> _What the task asks_: Pick out and copy every line of the entries below that contains the word "icon".

> _Data extract_:
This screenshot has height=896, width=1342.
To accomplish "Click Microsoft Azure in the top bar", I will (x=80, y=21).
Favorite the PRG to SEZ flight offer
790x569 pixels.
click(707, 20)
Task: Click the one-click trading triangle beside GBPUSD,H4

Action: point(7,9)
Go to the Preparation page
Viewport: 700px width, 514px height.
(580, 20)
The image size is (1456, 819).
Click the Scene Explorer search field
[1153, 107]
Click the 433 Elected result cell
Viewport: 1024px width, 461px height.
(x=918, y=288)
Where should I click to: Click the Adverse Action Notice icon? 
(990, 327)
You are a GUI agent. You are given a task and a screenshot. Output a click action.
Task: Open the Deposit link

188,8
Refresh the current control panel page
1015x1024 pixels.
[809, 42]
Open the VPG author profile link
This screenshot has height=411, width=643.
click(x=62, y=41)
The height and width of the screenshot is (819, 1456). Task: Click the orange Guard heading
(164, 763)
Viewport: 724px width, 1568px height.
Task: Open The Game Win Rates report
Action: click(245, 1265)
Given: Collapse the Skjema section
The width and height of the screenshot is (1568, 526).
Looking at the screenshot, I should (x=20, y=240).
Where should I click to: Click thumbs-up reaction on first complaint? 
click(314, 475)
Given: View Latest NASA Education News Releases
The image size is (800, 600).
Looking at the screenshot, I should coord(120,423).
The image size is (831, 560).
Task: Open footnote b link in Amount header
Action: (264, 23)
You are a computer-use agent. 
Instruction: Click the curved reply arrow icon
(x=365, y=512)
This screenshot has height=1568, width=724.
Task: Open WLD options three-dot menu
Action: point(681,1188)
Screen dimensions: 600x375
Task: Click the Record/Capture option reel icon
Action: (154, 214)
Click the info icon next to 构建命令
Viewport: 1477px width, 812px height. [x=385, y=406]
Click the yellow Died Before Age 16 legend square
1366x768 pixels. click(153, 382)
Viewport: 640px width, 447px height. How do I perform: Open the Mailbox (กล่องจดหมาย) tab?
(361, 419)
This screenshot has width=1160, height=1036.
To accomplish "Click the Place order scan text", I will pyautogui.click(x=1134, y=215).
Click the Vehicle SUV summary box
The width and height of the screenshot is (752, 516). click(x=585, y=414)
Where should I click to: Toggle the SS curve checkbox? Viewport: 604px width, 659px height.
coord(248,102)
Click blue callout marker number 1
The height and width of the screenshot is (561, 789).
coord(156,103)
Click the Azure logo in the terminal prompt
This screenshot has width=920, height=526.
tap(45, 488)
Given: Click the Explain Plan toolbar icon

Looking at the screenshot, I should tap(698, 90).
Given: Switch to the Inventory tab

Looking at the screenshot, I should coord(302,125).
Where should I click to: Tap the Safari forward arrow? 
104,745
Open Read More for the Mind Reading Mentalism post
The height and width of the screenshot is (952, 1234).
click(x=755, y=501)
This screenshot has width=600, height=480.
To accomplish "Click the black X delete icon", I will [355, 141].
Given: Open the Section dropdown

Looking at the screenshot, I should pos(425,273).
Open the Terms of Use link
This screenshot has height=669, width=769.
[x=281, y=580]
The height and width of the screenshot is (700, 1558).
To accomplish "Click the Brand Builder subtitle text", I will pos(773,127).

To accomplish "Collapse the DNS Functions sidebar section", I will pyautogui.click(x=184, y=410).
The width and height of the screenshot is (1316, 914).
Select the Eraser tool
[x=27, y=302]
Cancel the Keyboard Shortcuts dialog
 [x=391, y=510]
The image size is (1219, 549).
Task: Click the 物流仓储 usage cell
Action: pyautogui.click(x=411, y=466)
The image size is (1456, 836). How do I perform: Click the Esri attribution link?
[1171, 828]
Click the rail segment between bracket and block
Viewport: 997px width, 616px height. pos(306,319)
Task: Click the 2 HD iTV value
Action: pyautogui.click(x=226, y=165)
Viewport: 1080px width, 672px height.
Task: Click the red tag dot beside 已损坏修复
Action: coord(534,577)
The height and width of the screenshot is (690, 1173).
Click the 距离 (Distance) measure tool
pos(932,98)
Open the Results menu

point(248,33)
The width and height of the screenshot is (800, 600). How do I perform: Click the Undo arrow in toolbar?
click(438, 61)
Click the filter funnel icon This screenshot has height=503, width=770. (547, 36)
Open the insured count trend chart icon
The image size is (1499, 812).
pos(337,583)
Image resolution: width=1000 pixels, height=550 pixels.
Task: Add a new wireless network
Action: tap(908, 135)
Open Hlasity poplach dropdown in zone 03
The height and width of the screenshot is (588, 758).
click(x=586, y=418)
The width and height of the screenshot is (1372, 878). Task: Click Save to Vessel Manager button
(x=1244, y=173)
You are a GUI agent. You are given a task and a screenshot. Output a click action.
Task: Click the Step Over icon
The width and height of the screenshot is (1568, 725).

> _Expected answer_:
Where should I click to: Click the Adverse Action Notice icon? 
Instruction: Click the curved reply arrow icon
Task: Click the Record/Capture option reel icon
Click the info icon next to 构建命令
Given: Click the Explain Plan toolbar icon
To accomplish "Click the black X delete icon", I will [355, 141].
Click the filter funnel icon This screenshot has height=503, width=770. (547, 36)
Open the insured count trend chart icon
Task: Click the Step Over icon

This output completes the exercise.